Dave Hause unterbricht einen seiner ruhigen Songs, um eine wichtige Ansage zu machen: „He, ihr, die während dem Konzert sprechen müsst: Mir ist das egal, ich spiele diese Songs jeden Abend. Aber da sind Leute hier, die jeden Tag hart arbeiten und sich ein Konzertticket gekauft haben, um Musik zu hören. Also bitte, seid so anständig und tut mir den Gefallen: Wenn ihr Party machen wollt, dann macht das an der Bar.“ Dafür gibt es eine Runde wohlverdienten Applaus – recht hat er. Dass ihn die Ereignisse des vergangenen Tages (Tom Pettys Tod und das Massaker in Las Vegas) ziemlich mitgenommen haben, ist dem Sänger, der schon immer Platz für politische oder gesellschaftskritische Themen in seinen Songs gefunden hat, anzumerken. Und doch ist die Stimmung im grossen Ganzen friedlich und freudig, wobei auch das goldene Licht und der nahezu perfekt abgemischte Sound ihren Teil dazu beizutragen haben. Ein Lob an die Technik an dieser Stelle.

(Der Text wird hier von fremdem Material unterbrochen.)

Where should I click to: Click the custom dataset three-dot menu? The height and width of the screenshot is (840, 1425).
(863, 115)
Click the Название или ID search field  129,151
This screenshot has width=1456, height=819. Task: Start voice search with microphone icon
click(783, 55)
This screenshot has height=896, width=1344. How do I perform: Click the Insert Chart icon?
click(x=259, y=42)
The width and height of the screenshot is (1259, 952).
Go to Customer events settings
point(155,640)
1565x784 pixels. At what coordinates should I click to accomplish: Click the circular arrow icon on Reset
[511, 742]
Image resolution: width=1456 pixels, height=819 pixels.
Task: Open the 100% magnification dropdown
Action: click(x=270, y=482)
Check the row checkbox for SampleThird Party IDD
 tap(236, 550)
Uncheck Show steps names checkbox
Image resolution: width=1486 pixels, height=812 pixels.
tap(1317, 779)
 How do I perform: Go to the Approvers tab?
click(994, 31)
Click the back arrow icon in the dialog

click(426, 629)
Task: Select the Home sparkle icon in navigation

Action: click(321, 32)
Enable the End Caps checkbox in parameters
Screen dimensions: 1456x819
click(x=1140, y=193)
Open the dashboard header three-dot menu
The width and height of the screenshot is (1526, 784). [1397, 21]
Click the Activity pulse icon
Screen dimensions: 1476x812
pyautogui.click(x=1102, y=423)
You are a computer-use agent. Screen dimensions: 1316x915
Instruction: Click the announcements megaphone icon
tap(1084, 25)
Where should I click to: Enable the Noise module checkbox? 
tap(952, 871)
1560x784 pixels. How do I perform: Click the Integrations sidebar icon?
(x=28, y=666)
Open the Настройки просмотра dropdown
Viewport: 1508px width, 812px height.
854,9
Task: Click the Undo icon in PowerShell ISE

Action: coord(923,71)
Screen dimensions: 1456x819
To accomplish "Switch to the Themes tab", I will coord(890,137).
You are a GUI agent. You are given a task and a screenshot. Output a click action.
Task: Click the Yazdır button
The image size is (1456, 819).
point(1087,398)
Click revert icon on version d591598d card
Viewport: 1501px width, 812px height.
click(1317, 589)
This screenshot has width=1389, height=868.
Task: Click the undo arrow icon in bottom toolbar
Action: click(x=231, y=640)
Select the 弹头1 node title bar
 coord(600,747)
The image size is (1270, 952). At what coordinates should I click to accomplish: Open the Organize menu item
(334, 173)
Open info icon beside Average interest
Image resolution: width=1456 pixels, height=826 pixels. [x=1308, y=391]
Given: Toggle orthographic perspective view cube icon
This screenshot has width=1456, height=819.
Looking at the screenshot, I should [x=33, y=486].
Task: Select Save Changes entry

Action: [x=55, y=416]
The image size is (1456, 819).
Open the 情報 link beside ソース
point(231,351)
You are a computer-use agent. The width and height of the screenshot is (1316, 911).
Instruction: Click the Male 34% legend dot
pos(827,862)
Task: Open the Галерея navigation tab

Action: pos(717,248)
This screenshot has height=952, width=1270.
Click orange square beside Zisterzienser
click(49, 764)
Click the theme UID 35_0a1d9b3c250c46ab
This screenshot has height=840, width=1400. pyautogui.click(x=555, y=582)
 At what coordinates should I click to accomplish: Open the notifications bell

Letzter Song des Abends, die zweite Zugabe – die erste war ein Song des kommenden Albums – ist eine zauberhafte Version des Songs „Learn To Fly“ von Tom Petty – mehrstimmiger Gesang, begleitet von Akustikgitarre und Keyboard. Ein sowohl trauriger wie auch hoffnungsvoller Abschluss eines so vielseitigen Abends.